Stated exercise: Reproduce the data word for word, starting at the line that contains "The height and" and continuing through the end of the data, both ends included. Leave the pictures out of your answer.

Screen-element location data:
========================
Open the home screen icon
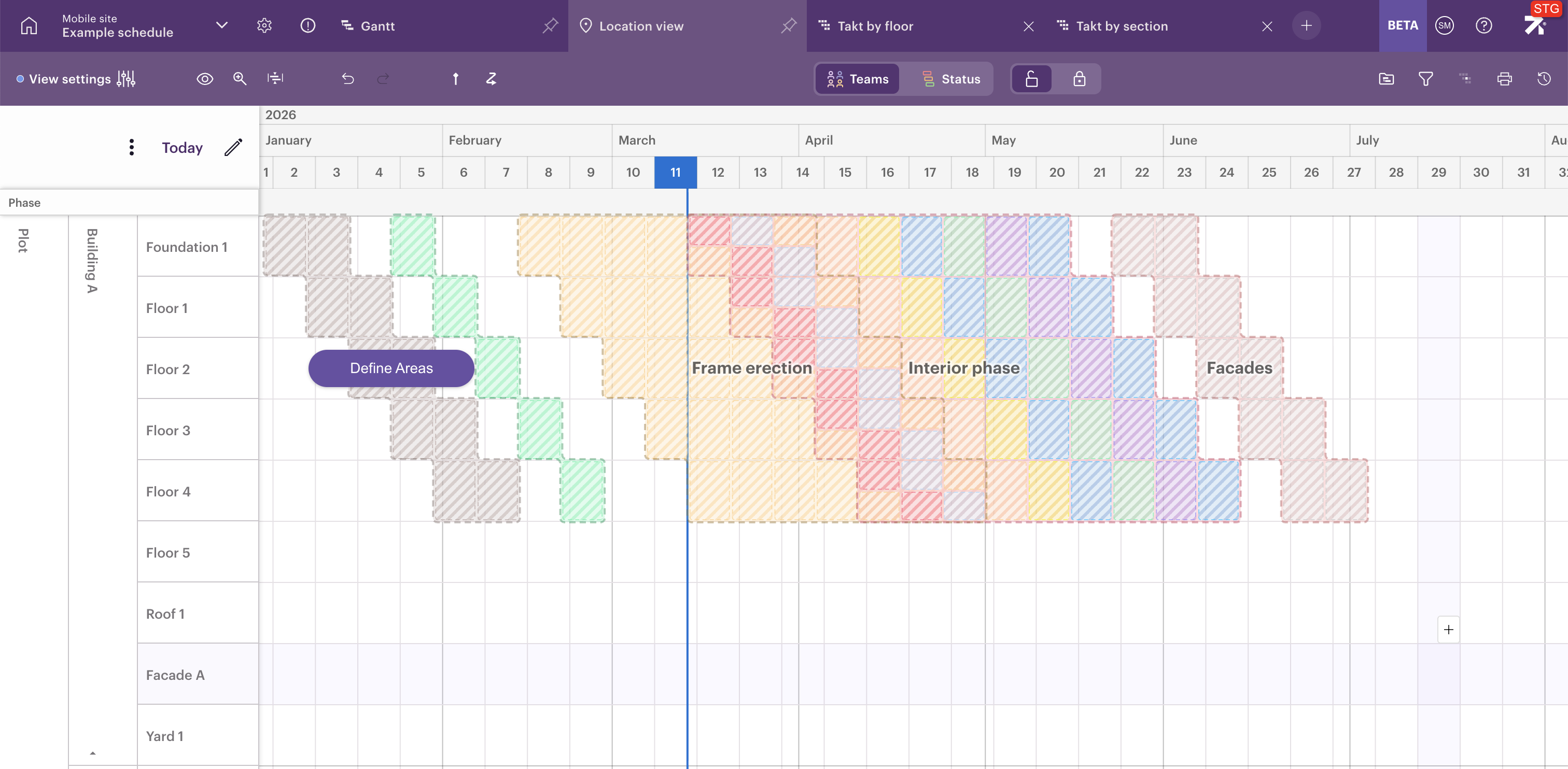The image size is (1568, 769). coord(29,25)
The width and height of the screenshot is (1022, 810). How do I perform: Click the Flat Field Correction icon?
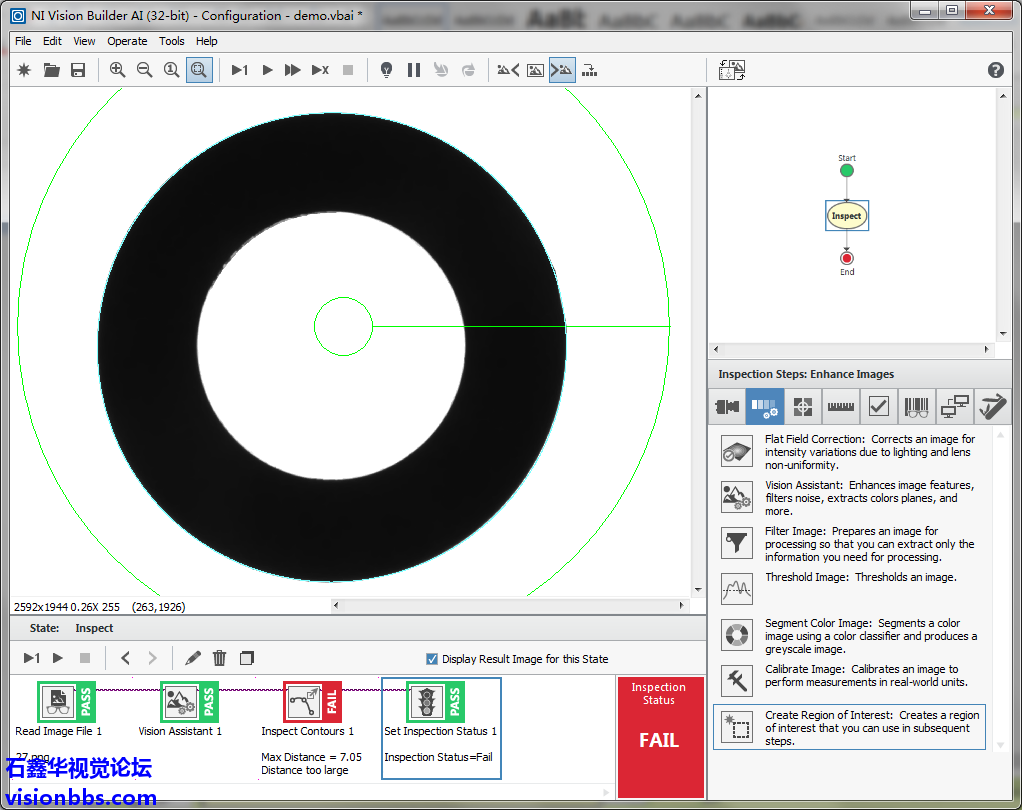[737, 451]
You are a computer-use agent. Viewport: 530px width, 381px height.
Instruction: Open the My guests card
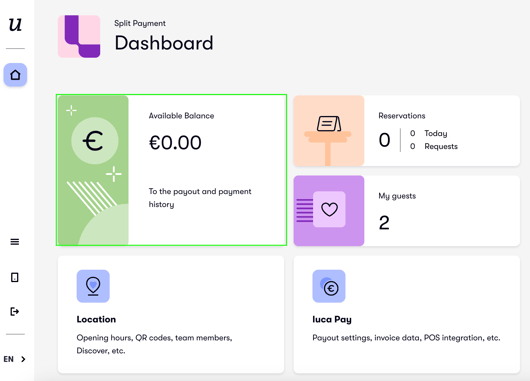(407, 211)
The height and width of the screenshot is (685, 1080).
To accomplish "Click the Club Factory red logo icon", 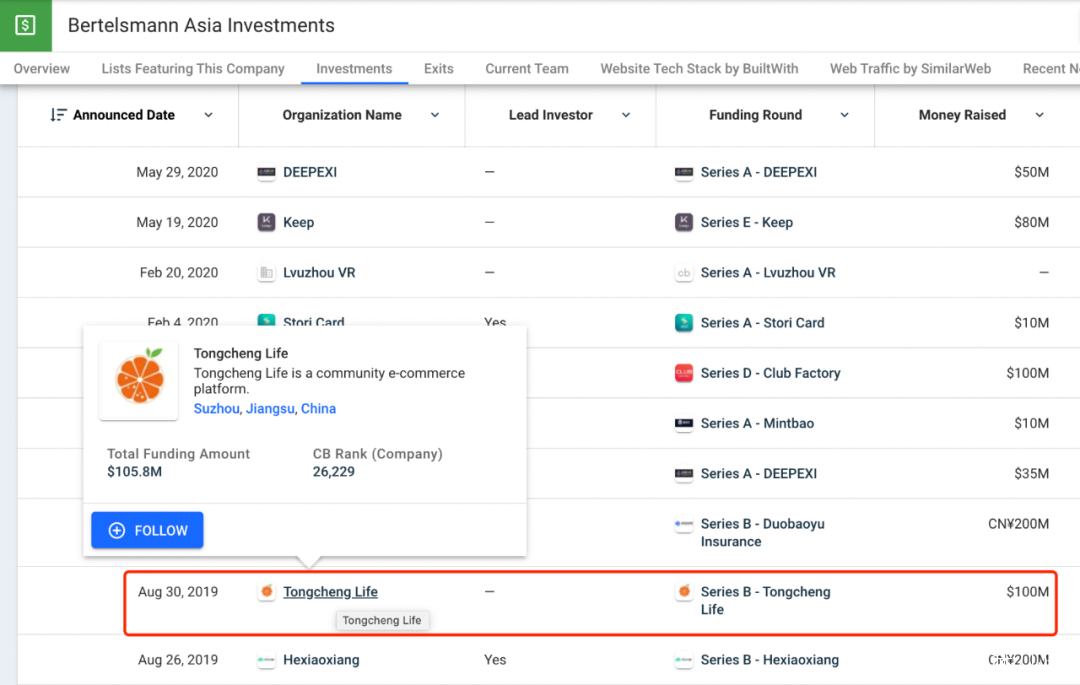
========================
Exercise response:
The height and width of the screenshot is (685, 1080).
To accomplish "Click the Club Factory red logo icon", 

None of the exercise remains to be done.